R (on the application of Maguire) v HM Senior Coroner for Blackpool & Fylde [2020] EWCA Civ 738
The Court of Appeal has ruled that the state’s investigative obligations under Article 2 ECHR do not arise where someone lacking capacity and deprived of their liberty dies of natural causes. The state’s obligations under Article 2 had not been triggered in this case by the mere fact of vulnerability and that the deceased was deprived of her liberty in a care home pursuant to a standard authorisation under DOLS[1].
Facts
Jackie, who had Down’s syndrome and learning disabilities, and so was unable to care for herself, had fallen ill at her care home in the days before her death. The care home provided only personal (not medical) care but, when Jackie’s condition worsened, she had refused to go to hospital and had been permitted to remain at the home overnight. Jackie’s condition worsened further and she was eventually taken to hospital where she died as a result of a perforated gastric ulcer, peritonitis and pneumonia.
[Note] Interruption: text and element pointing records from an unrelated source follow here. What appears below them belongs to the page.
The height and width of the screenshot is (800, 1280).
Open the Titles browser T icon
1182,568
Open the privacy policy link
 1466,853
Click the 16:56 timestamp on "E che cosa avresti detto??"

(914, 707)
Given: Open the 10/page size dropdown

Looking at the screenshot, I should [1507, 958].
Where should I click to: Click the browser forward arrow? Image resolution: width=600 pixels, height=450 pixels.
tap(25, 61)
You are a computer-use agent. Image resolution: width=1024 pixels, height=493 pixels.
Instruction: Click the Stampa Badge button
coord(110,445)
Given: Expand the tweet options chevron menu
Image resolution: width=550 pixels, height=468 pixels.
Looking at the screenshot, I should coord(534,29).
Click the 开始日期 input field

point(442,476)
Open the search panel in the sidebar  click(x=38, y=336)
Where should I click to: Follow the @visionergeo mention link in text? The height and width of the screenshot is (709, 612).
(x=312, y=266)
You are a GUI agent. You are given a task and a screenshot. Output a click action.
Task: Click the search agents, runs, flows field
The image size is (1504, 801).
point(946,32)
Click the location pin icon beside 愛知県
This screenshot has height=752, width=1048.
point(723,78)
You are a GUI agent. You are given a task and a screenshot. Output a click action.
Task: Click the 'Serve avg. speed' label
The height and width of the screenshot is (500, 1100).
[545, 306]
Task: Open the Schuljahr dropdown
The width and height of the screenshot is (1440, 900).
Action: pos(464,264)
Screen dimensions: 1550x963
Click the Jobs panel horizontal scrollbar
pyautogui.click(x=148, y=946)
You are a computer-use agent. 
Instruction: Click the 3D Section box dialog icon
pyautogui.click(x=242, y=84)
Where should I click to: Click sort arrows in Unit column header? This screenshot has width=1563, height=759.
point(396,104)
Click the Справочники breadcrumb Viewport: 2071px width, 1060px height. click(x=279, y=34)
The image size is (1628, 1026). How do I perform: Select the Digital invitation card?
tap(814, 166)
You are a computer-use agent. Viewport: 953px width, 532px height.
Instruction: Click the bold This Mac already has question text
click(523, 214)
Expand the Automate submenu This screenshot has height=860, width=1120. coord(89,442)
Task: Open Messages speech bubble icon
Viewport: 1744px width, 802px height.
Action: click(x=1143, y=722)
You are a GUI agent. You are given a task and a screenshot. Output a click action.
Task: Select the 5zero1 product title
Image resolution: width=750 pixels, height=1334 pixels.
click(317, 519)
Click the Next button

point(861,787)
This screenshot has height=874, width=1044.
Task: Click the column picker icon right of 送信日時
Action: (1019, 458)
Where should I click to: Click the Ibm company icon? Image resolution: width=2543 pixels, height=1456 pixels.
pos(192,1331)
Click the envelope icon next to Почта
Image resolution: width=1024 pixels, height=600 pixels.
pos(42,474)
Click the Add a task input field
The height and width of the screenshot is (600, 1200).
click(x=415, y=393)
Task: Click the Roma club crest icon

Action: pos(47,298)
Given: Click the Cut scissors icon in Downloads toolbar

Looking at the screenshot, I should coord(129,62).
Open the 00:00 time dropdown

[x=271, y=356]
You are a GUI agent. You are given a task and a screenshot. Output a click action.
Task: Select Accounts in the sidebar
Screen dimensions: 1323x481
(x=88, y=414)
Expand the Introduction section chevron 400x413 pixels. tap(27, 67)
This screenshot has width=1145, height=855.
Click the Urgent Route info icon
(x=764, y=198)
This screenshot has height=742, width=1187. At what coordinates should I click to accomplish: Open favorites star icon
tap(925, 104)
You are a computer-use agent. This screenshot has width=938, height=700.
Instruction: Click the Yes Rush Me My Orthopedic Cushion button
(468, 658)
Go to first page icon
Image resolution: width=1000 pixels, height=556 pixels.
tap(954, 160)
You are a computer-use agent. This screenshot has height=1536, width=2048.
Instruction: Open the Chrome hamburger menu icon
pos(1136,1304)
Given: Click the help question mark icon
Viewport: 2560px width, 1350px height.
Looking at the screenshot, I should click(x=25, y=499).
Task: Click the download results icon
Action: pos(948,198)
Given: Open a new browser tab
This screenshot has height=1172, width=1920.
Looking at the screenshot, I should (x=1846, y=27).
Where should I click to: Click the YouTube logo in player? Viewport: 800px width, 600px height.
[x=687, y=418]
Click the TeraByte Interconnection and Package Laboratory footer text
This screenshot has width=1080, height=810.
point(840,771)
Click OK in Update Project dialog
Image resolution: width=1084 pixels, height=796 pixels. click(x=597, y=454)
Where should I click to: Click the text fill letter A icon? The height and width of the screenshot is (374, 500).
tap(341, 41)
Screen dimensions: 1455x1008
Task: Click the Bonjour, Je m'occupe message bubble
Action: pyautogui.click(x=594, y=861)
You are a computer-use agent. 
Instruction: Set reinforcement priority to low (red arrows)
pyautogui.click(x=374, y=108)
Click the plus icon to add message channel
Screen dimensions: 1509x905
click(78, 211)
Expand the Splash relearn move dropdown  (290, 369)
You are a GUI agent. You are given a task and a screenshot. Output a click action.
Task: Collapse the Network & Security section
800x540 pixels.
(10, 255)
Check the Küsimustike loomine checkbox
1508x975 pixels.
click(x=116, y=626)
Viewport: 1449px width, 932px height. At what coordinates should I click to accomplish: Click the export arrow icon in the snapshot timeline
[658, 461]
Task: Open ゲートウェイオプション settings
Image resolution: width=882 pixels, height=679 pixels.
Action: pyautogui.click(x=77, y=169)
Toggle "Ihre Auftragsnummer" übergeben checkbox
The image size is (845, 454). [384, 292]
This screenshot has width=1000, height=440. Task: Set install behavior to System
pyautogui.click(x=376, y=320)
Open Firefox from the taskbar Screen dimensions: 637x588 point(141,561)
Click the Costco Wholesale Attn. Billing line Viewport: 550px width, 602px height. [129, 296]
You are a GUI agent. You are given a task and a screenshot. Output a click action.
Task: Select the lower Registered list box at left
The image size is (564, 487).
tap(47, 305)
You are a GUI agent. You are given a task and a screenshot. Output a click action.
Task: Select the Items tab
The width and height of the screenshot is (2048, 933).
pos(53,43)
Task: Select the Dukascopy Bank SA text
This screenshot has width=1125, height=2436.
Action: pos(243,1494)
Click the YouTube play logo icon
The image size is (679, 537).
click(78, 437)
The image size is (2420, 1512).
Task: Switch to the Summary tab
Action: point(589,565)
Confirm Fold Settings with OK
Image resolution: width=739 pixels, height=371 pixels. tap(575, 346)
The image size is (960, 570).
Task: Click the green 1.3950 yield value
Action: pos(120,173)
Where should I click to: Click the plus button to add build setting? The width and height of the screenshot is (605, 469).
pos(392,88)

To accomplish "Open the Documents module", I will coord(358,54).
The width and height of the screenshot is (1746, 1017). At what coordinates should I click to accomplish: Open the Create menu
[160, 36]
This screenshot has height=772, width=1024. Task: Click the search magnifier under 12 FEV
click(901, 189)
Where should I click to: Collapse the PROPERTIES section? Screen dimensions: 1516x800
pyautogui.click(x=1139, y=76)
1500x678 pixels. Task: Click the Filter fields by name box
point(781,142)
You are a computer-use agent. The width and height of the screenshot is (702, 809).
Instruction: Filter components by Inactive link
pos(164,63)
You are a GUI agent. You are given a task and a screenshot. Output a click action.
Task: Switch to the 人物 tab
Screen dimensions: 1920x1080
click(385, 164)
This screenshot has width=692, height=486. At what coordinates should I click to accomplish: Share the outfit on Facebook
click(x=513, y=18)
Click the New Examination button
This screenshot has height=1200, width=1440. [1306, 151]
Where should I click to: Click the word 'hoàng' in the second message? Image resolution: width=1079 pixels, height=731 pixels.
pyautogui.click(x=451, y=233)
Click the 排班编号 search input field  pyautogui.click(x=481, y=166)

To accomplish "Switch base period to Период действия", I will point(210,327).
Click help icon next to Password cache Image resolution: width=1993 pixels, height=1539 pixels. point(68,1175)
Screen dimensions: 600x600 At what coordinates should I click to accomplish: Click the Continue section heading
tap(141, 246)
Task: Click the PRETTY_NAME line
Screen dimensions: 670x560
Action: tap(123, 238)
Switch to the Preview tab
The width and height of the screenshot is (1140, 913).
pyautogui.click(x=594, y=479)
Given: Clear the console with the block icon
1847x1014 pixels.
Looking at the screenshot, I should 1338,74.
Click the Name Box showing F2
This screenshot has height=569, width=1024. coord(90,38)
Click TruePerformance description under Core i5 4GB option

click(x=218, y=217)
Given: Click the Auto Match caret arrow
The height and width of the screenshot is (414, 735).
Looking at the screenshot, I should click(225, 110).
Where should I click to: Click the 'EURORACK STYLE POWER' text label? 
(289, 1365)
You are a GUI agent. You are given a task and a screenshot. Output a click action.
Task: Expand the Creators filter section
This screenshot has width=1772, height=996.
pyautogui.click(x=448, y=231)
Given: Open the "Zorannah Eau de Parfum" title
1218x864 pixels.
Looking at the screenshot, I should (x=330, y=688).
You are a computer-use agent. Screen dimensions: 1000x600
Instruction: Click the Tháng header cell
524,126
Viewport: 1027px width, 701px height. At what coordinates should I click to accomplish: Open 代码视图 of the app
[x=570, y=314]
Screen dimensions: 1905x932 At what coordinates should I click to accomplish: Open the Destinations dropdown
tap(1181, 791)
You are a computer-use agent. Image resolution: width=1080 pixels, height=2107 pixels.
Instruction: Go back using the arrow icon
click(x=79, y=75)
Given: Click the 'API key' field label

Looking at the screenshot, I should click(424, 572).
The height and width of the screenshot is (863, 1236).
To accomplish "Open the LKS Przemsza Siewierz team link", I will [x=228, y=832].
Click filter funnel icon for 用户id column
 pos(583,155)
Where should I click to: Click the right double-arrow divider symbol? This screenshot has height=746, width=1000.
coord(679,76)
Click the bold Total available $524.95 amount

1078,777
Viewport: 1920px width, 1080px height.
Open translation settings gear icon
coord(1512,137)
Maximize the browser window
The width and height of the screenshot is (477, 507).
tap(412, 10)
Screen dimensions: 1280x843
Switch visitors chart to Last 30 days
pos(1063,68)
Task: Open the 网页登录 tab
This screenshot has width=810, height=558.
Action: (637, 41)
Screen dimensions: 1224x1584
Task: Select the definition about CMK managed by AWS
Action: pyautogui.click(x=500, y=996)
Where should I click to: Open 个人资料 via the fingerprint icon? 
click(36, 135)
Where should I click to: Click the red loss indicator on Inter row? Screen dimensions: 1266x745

At her inquest her family criticised (inter alia) the lack of a protocol at the care home for admitting Jackie to hospital in spite of her refusal. However, the Coroner ruled at the close of evidence that Article 2 ECHR was not engaged, such that the “how” question for the jury to answer under section 5(2) of the Coroners & Justice Act 2009 had its narrower meaning of “by what means” instead of “by what means and in what circumstances”.
The jury who were not permitted to consider any failings on the part of those caring for Jackie returned a conclusion of natural causes. Jackie’s mother sought judicial review of the coroner’s decision, when that application failed she appealed.